November 25, 2003

WHO WOULD WISH THE EU ON A FRIEND?:

Giving Thanks for Turkey (Ariel Cohen, 11/25/2003, Tech Central Station)

The 'Muslim democrats' of the ruling AK Party will inevitably be forced to fight Islamist terror. There are two major wings of the AKP: the liberals -- who seem to dominate the party's decision-making mechanism -- and the conservatives. The latter are led by Bülent Arınç, whose group has until now supported more radical positions when it came to divisive religious issues like wearing head scarves, and relaxed guidelines for religious education. AK religious radicals do not practice violence but are sympathetic to it. As Professor Ahmet K. Han of Istanbul Bilgi University said, "these radicals are creating intolerable legitimacy for terrorism."

In the aftermath of the terrorist bombings, the Turkish military, along with its traditional decision making elites, the "deep state" -- security services and state bureaucracy, the anti-EU groups, the hard-line support of Prime Minister Rauf Denktash of Turkish Republic of Northern Cyprus -- are all likely to place increased political pressure on the AKP to change its reformist policies. The level of pressure on the ruling party is also likely to be exacerbated by the economic ripple effect of terrorist attacks.

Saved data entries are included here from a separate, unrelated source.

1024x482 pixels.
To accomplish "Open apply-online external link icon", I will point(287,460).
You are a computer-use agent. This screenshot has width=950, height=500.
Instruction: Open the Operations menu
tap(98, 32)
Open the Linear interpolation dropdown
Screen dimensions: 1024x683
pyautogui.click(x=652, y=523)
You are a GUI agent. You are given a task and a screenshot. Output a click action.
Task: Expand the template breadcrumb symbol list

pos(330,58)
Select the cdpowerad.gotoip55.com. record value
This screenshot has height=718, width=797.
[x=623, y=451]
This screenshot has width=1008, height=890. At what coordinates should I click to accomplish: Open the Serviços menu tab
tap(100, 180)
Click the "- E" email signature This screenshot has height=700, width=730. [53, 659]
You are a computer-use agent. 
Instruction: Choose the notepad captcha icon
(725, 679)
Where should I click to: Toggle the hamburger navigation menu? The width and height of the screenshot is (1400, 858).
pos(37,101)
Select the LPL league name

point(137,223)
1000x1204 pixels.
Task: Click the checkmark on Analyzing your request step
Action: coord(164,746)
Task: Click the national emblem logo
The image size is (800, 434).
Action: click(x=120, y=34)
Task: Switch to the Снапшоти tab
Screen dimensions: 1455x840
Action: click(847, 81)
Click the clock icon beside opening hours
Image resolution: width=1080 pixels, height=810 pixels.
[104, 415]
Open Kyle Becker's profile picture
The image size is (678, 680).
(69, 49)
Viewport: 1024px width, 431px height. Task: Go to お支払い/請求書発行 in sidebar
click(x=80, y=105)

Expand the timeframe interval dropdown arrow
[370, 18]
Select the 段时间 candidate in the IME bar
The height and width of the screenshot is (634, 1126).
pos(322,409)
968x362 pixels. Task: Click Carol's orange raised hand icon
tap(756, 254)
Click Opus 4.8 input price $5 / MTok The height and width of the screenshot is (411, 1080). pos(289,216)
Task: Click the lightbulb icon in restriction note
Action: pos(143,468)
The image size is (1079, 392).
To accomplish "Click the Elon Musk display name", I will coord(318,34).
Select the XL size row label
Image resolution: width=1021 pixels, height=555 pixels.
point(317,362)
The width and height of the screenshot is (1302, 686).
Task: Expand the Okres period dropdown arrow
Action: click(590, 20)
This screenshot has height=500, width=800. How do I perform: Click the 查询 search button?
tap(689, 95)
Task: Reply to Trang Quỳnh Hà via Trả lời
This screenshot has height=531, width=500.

The recent terror attacks will have negative economic consequences on the brittle Turkish economy, which was barely recovering after a painful recession. Phillip Rosenblatt, a U.S. attorney practicing in Istanbul says that the attacks of the past weeks came at a time when the economic stresses had just begun easing up. "With little fanfare, the current Government had put wide ranging reforms in place to align Turkey's economic, social and political legislation with those in the European Community. Turkey hopes to receive a date from the EU at the end of next year to commence negotiations on full membership. Tourism to Turkey, which is $15 billion out of a total GDP of $200 billion, is almost certainly going to be hurt, especially if there are follow-up attacks on tourist targets along the Mediterranean coast."

The Bush Administration should welcome Turkey's firm commitment to fight terrorism and oppose its state sponsors. It should expand security and intelligence cooperation with the Turkish military and security services, initiating joint operations to penetrate Al Qaeda and other radical Islamist terrorist organizations.

Turkish and U.S. security agencies should jointly conduct an audit of potential terror targets, especially on and around the Bosphorus Straits and Incirlik US air base.

Finally, the U.S. should support Turkish economic, legal, and democratic reforms aimed at joining the EU, including declaring a date certain for Turkish accession to the EU by the end of 2004.


Why would we do that to an ally? Offer them their own bilateral free trade agreement and multilateral military pact (including Israel, Russia, India, etc.) instead.

MORE:
After the bombs: Maureen Freely grew up in Istanbul. After Friday's terrorist attacks she caught the first plane back - and found the city bloodied but defiant (Maureen Freely, November 25, 2003, The Guardian)

This was Istanbul's September 11. They thought they were safe from the war on terror because they thought all Muslims were brothers. Now they know otherwise, and are unified in their condemnation of the terrorists, who cannot be "true Muslims". The fact that the terrorists staged this attack in the last days of Ramadan has added to their outrage. But no one is in any doubt why the city has become a terrorist target. How its residents respond to their new status depends very much on how much support they get (or fail to get) from the allies who dragged them into this. As one shopkeeper put it, "Surely, now that we have suffered this, the EU must open its arms to us." If it doesn't, or if the US gives the impression, as it has sometimes done in the past, that it is taking Turkey's "sacrifice" for granted, the sense of betrayal could be huge.

But right now, everyone's mind is on the present, on trying to survive. By that I do not mean that people are avoiding danger, but that they are quite adamantly refusing to let danger change the way they live. And God only knows they have had practice. In the past three years, they have been playing this game so much they have hardly had time to breathe. Begin with the earthquake, in which the official death toll was 18,000 but may well have been twice that. Continue with the crippling recession, which has yet to ease, and the crimewave that has followed in its wake. Even so, this has remained an exemplary city. To visit Istanbul over the past few years has been to see friends look after each other in ways that we in the privatised west have long forgotten. According to the local code of conduct, the most dangerous thing is solitude, the next worst thing is to sit at home behind closed doors. The worse things get, the more important it is to go out with your friends and do whatever you have to do to laugh adversity away.

Posted by Orrin Judd at November 25, 2003 8:13 PM
Comments

Nonetheless, Radio-Canada, the French component of the Canadian Broadcasting Corporation, in a radio report on the Istanbul bombings made sure to include several voices that apportioned blame to the US for heightening tensions which led to the bombings.